Kerry Atkinson

Kerry Atkinson was born in Belfast, Northern Ireland in 1943. He graduated in medicine in 1968 in London. He specialized in medical oncology and learned how it was possible to use stem cells taken from the bone marrow to cure people with terminal leukemia. This was achieved by giving them high-dose chemotherapy and total body irradiation followed by an intravenous infusion of bone marrow stem cells from a tissue-compatible brother or sister that provided the recipient with normal blood cells - red cells that carry oxygen, white blood cells that fight infection and platelets which help the blood to clot. Amazing stem cell fact #1: if a brother receives bone marrow stem cells from a sister all his blood cells for the rest of his life will have two X chromosomes (normal for females) - because they are female in origin. Vice-versa if a sister receives a bone marrow transplant (no other organs are affected like this). In 1990 Professor E. Donnall Thomas in Seattle, USA, won the Nobel Prize in Medicine for his pioneering work in bone marrow transplantation. Professor Atkinson worked with him for 5 years and then decided to work with Professor Jim Biggs in Sydney, to establish the country's first bone marrow transplant program.
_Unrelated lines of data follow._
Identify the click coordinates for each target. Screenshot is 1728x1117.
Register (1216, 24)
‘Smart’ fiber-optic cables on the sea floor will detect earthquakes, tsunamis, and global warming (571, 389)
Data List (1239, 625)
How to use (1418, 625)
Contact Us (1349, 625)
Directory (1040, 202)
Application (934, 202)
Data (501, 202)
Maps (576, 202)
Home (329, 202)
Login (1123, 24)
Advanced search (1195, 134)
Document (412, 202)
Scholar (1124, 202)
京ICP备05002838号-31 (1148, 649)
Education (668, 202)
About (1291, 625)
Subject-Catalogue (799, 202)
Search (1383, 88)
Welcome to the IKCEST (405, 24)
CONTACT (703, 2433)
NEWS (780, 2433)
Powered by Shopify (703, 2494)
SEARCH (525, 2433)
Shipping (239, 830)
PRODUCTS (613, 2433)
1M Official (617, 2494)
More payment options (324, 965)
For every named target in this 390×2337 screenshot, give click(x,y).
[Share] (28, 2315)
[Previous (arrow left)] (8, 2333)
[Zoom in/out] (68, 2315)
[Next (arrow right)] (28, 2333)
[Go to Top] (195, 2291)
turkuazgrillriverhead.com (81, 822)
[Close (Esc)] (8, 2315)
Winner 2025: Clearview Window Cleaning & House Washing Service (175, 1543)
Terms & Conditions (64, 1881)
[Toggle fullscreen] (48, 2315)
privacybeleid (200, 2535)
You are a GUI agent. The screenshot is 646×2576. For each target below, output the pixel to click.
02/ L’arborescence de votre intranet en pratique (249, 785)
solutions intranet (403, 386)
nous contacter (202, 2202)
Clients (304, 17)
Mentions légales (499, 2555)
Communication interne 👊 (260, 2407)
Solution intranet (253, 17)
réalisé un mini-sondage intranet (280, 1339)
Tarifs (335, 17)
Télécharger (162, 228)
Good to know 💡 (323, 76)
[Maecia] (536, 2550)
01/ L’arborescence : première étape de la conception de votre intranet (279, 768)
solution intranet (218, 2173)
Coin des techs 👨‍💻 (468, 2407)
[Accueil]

After 15 years at St Vincent's Hospital in Sydney, he had an opportunity to work in Baltimore and then in Brisbane on a different type of human stem cell - the mesenchymal stem cell, which gives rise to tissues of the skeletal system: bone, cartilage, tendons, muscles and fat. Amazing stem cell fact #2: unlike bone marrow stem cells, these cells do not need to be tissue-compatible between donor and recipient. This book is the first to describe the biology and therapeutic potential of these cells.